Hyperspectral opportunities with next-generation QSIP arrays

Hyperspectral applications that employ gratings typically exploit only one grating order, since other orders that emerge from the grating at the same angle of dispersion would corrupt the spectrum measured with conventional FPAs. Previously, dualband infrared focal plane arrays (FPA), developed for multi-spectral imaging applications, have demonstrated advantages over conventional multi-FPA sensor configurations in compactness and band-to-band pixel registration. In addition, dualband and multiband FPA architectures of Quantum Structure Infrared Photodetector (QSIP) technology would enable applications beyond simple multi-spectral imaging. For example, In the case of dual- (or multi-) waveband FPAs, the different grating orders can be paired with the FPA wavebands, allowing high efficiency hyperspectral imaging over very broad wavelength regions. Exploiting the “third dimension” of FPA detecting layers for this type of hyperspectral application has been demonstrated previously. As time progresses, multi-waveband FPAs are expected to provide an increase in spectral information at the pixel level without the need for external (e.g. dispersive) optical elements.

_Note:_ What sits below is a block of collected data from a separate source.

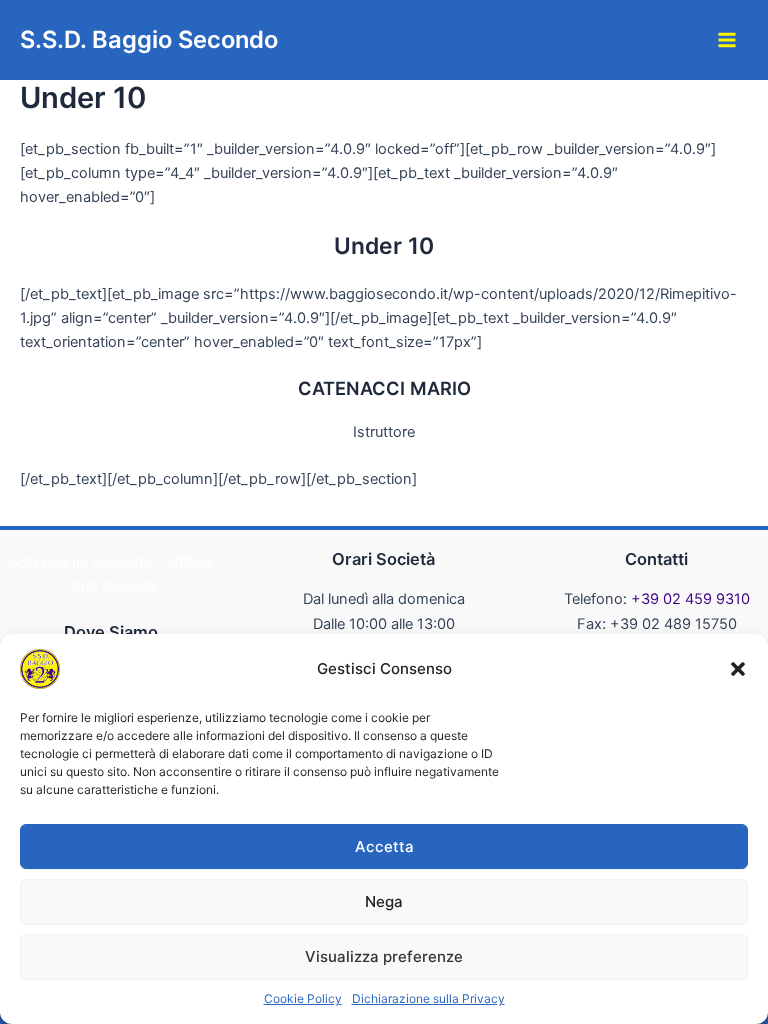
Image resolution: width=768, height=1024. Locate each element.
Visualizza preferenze (384, 956)
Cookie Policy (303, 998)
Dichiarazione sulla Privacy (428, 998)
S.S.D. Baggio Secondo (149, 39)
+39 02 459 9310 (690, 599)
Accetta (384, 846)
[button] (738, 669)
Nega (384, 901)
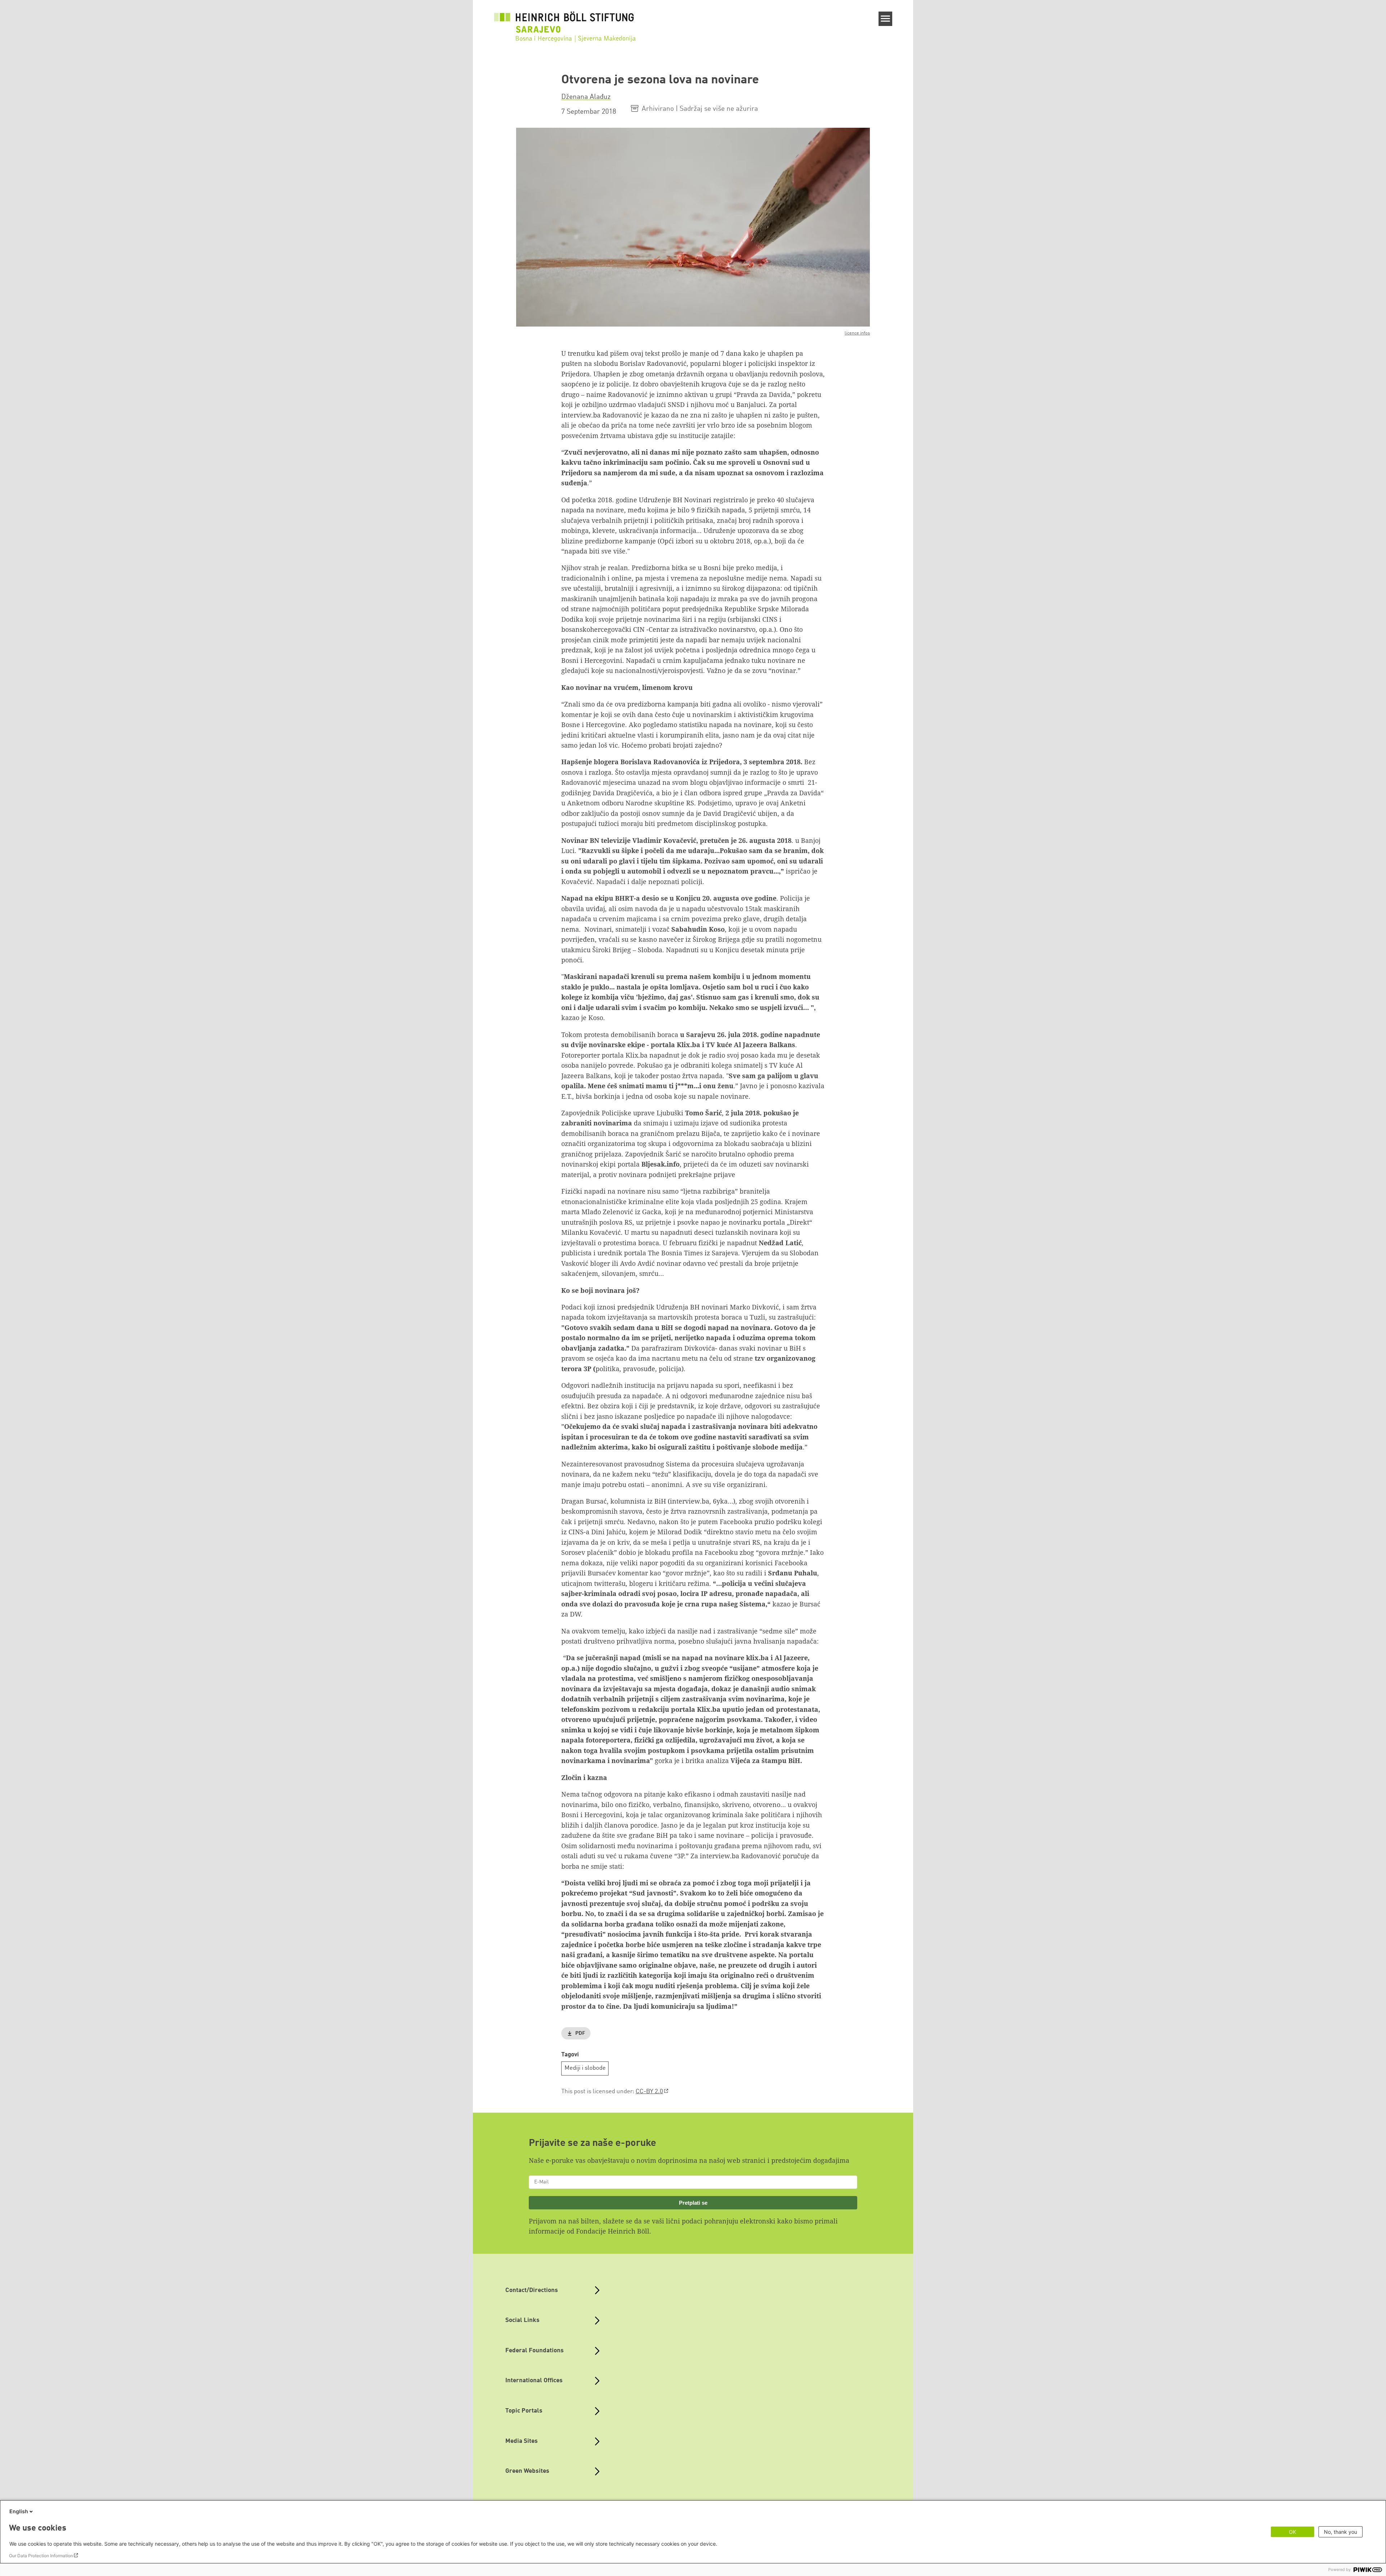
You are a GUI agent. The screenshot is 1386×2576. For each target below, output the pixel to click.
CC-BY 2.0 (649, 2092)
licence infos (857, 333)
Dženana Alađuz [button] (586, 97)
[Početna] (566, 30)
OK (1292, 2532)
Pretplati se (693, 2203)
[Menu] (886, 19)
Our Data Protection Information (41, 2555)
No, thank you (1340, 2532)
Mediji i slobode (585, 2068)
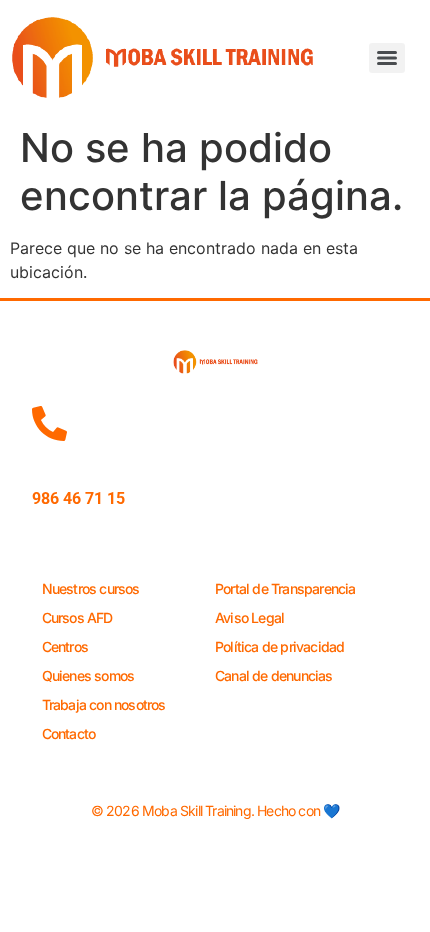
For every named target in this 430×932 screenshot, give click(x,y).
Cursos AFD (77, 617)
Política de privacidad (279, 646)
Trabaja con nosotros (104, 704)
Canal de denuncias (274, 675)
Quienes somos (88, 675)
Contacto (69, 733)
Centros (65, 646)
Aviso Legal (249, 617)
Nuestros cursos (91, 588)
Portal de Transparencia (285, 588)
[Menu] (387, 58)
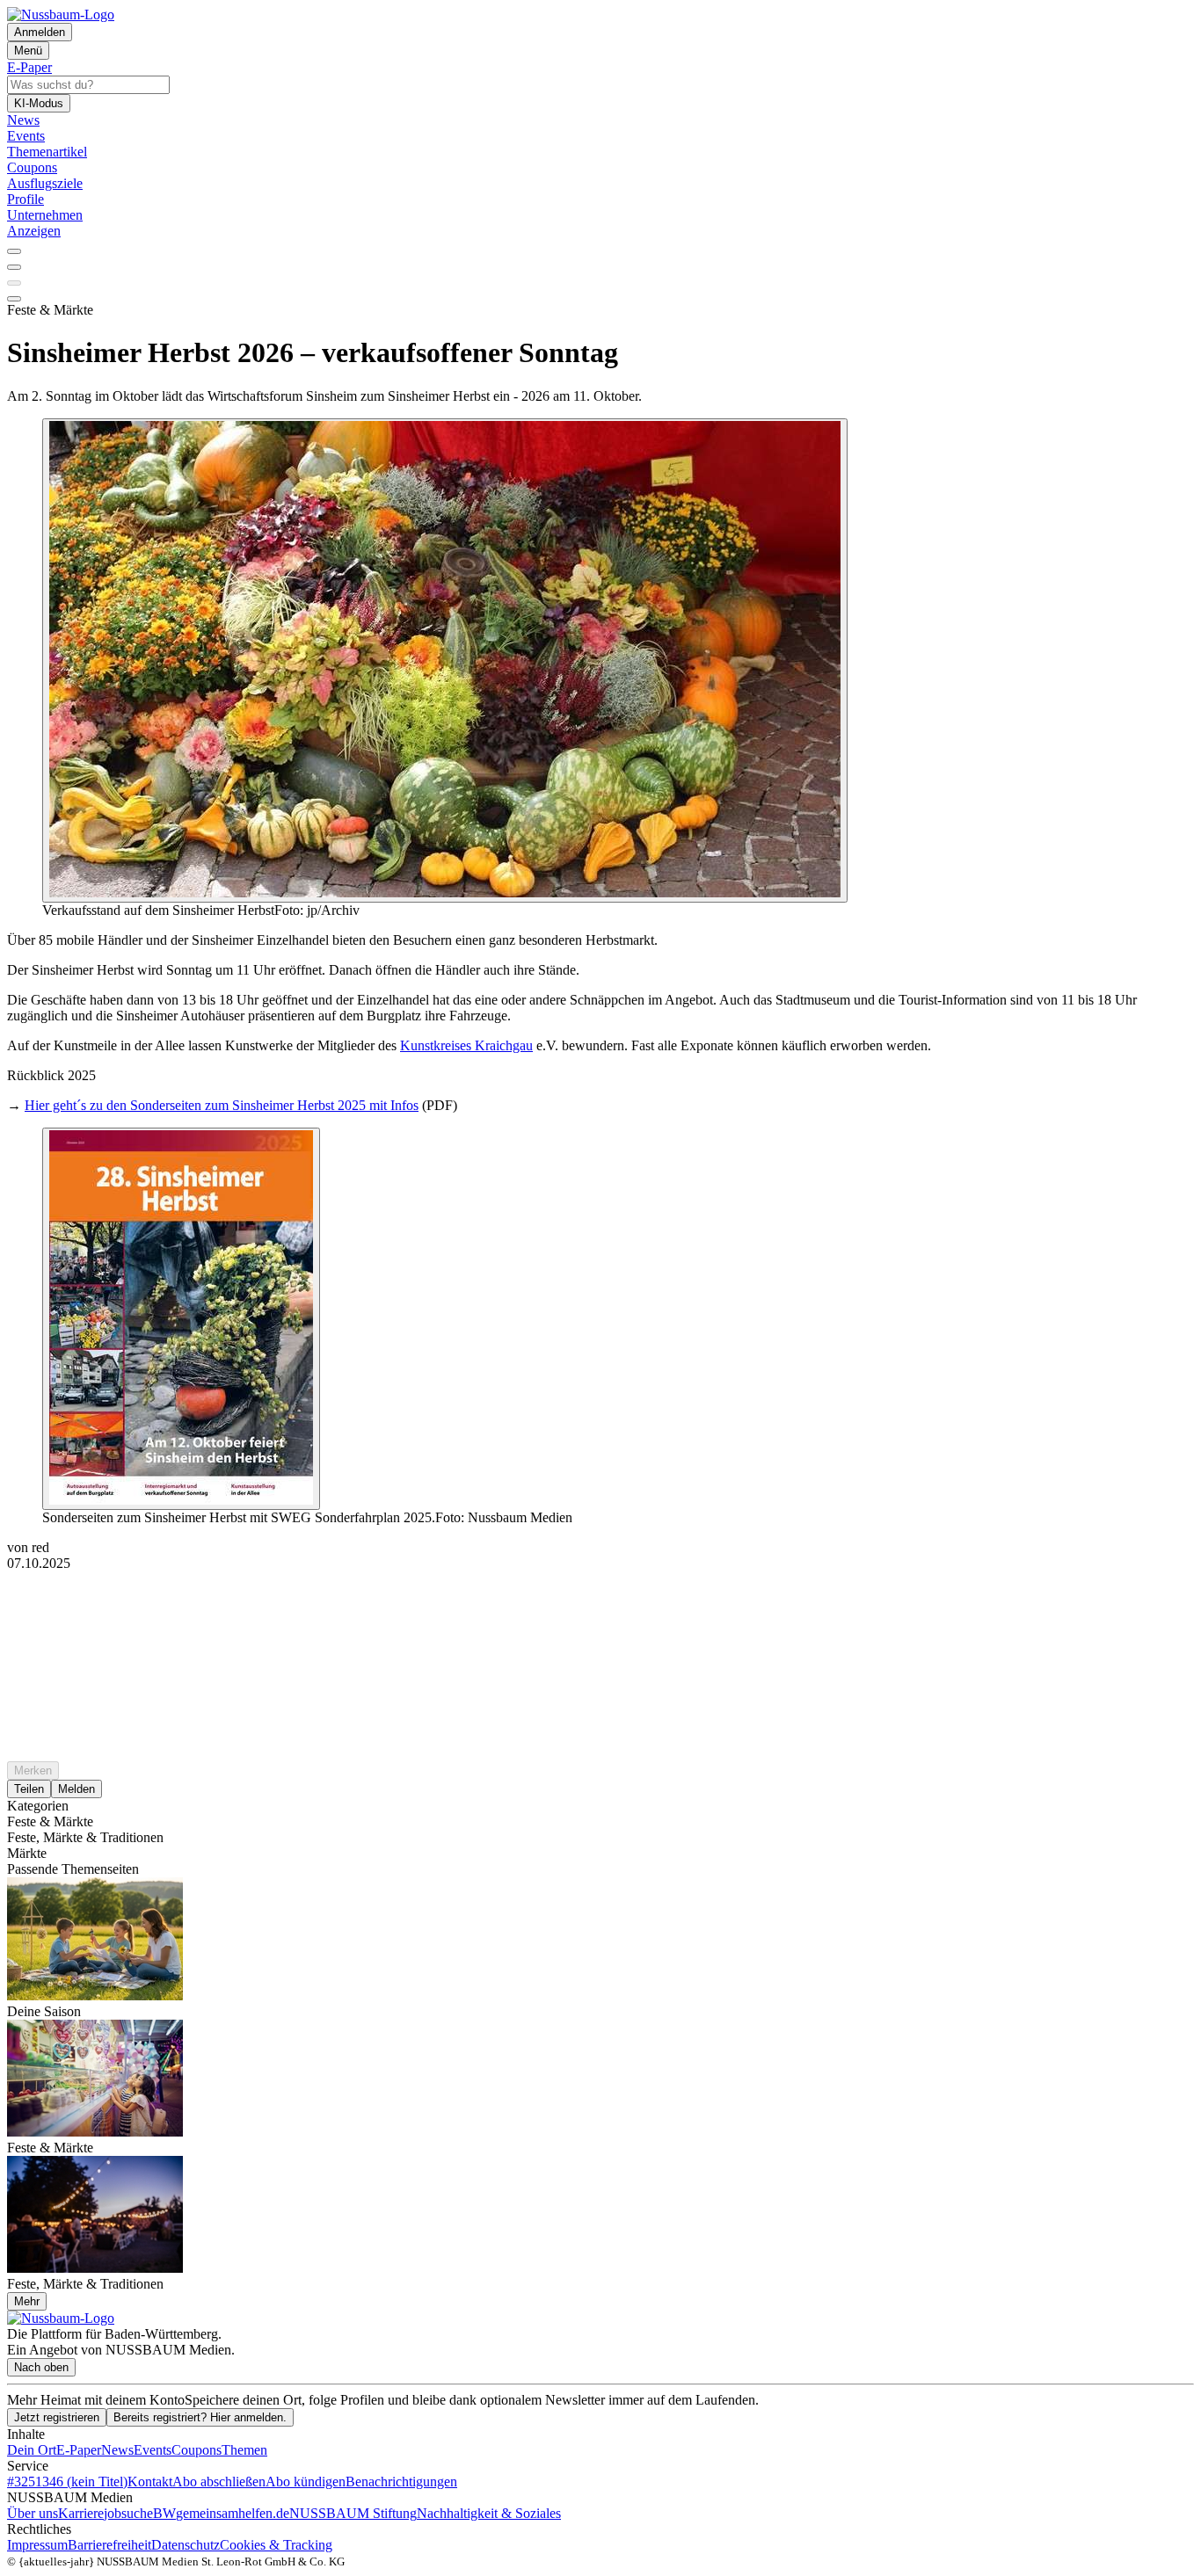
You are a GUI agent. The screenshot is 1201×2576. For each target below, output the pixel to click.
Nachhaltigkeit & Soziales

As the number of wavebands increases to the point of providing spectral overlap of adjacent spectral resolution elements, hyperspectral capability is then achieved by the FPA acting alone. This technology may someday become possible through advanced QSIP architectures having photons of different wavelength continuously absorbed at different depths, and their resulting photocurrents isolated with a vertical grid of contacts or an equivalent mechanism for transporting depth-dependent signal photocurrent to a read-out circuit unit cell.